Published online Sep 26, 2020. doi: 10.12998/wjcc.v8.i18.4122
Peer-review started: April 19, 2020
First decision: July 25, 2020
Revised: August 2, 2020
Accepted: August 29, 2020
Article in press: August 29, 2020
Published online: September 26, 2020
Processing time: 155 Days and 5.9 Hours
Sweet’s syndrome, also known as acute febrile neutrophilic dermatosis, is a rare skin disorder that may be associated with cancer.
A 58-year-old female presented with a cholestatic syndrome and significant weight loss three months before admission. Five months earlier, she had abruptly developed skin lesions with erythematous papules that evolved to erythematous blisters. Clinical evaluation and laboratory tests confirmed hepatic cholangiocarcinoma. Skin lesions histopathological findings showed neutrophilic dermatosis, massive edema, fibrin, necrosis, and elastosis. These results, in association with the macroscopic aspects of the findings, led to the diagnosis of paraneoplastic Sweet’s syndrome due to cholangiocarcinoma. As staging was consistent with an advanced tumor without a cure perspective, we opted to perform percutaneous biliary drainage, and subsequently, palliative care. Eventually, after a few weeks, the patient died.

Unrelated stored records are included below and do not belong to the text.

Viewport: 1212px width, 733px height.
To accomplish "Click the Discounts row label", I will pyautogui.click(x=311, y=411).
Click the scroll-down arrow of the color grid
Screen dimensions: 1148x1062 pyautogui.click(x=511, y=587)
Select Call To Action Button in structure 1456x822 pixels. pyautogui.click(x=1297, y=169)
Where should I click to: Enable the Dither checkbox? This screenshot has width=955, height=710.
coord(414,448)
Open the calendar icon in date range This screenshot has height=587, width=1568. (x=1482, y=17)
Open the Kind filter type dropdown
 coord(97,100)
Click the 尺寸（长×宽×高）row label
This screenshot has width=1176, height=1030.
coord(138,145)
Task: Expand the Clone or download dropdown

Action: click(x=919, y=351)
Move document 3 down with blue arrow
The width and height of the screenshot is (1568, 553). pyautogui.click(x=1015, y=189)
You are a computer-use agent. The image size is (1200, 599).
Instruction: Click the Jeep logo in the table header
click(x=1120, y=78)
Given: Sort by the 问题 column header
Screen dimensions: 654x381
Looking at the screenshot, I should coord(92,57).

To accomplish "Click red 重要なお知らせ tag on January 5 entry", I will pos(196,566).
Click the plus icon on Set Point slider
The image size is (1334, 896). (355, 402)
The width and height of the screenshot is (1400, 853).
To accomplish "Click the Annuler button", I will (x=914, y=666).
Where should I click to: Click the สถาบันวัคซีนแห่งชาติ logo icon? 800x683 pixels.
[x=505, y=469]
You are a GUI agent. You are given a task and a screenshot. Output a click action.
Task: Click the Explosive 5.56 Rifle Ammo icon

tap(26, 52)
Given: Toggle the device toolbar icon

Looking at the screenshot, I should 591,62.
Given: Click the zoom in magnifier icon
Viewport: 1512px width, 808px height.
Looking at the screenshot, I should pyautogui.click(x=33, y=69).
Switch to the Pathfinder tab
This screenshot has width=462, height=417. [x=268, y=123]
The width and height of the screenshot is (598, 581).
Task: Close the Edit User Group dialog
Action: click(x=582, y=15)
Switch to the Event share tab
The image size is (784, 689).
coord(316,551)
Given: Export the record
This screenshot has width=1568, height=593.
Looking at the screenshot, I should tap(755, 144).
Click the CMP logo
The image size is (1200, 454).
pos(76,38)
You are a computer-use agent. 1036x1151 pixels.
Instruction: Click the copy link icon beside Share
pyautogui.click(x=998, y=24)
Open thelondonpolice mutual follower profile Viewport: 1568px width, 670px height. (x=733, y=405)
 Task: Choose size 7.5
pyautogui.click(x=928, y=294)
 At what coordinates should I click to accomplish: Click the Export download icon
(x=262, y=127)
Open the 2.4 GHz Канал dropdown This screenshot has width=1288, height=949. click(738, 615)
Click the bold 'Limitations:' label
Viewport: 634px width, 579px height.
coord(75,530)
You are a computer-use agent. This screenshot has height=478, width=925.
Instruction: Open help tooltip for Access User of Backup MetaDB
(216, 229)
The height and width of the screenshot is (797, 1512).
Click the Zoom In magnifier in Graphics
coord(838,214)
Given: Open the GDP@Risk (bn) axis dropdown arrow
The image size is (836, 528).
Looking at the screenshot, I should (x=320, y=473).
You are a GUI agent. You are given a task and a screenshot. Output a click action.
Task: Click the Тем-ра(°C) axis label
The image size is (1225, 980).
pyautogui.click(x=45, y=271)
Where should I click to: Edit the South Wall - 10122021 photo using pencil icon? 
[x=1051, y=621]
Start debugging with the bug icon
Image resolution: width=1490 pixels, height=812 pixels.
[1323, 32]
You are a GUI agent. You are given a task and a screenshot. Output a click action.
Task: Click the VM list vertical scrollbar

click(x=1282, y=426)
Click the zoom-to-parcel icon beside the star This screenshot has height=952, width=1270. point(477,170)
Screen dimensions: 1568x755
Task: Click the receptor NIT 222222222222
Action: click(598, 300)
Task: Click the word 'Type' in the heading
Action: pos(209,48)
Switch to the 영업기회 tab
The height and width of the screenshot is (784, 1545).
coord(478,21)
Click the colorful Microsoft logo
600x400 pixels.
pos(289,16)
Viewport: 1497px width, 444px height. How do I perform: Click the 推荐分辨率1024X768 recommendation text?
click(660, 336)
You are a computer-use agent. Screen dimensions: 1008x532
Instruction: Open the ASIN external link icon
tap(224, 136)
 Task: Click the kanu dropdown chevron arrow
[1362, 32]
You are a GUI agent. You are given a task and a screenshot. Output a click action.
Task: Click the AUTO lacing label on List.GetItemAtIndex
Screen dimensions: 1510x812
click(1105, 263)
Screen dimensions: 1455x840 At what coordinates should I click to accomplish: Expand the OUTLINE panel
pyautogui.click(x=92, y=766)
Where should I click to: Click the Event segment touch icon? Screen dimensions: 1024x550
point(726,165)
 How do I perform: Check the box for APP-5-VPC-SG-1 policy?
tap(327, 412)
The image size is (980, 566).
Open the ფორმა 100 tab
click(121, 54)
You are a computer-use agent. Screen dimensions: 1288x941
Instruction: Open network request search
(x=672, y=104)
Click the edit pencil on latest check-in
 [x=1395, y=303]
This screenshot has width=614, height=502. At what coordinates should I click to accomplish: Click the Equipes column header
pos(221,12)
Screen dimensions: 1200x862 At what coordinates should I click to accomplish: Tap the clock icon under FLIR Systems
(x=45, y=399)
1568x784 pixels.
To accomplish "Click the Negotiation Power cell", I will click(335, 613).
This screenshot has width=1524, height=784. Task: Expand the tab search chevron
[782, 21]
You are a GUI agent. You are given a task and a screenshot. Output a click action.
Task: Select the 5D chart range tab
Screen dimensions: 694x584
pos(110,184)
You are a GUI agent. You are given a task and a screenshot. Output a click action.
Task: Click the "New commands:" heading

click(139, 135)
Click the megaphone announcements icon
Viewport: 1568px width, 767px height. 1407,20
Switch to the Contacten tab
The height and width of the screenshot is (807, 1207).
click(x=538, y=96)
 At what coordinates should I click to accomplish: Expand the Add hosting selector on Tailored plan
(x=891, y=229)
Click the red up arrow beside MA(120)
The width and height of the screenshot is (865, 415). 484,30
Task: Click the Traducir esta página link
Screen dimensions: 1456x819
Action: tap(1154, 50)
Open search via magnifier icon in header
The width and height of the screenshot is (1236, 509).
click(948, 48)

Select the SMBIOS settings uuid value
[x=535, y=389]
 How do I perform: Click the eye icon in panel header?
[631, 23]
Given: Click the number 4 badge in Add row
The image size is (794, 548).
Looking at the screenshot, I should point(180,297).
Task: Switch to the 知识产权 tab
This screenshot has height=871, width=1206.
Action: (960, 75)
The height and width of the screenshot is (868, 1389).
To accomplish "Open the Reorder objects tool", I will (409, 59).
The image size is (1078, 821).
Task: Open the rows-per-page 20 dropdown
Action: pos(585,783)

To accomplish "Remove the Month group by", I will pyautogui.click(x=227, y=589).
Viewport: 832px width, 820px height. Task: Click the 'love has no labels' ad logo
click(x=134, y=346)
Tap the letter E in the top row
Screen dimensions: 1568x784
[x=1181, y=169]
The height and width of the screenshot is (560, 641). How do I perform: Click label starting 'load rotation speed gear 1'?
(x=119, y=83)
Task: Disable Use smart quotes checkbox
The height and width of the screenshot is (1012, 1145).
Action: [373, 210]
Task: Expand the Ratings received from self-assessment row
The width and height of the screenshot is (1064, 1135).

In conclusion, the diagnosis of the underlying disease-causing Sweet’s syndrome must be accurate, and patients need to be followed-up, as neoplasia such as cholangiocarcinoma may be a later manifestation.
Core Tip: Sweet's syndrome preceding solid neoplasia, especially cholangiocarcinoma, is a rare condition. Only two cases of Sweet's syndrome associated with cholangiocarcinoma have been reported. Bullous skin lesions should be evaluated with a broad differential diagnosis, including the possibility of preceding the diagnosis of neoplasia. The evaluation and follow-up of patients with this condition is essential, seeking diagnosis and treatment in early stages of the neoplastic lesion.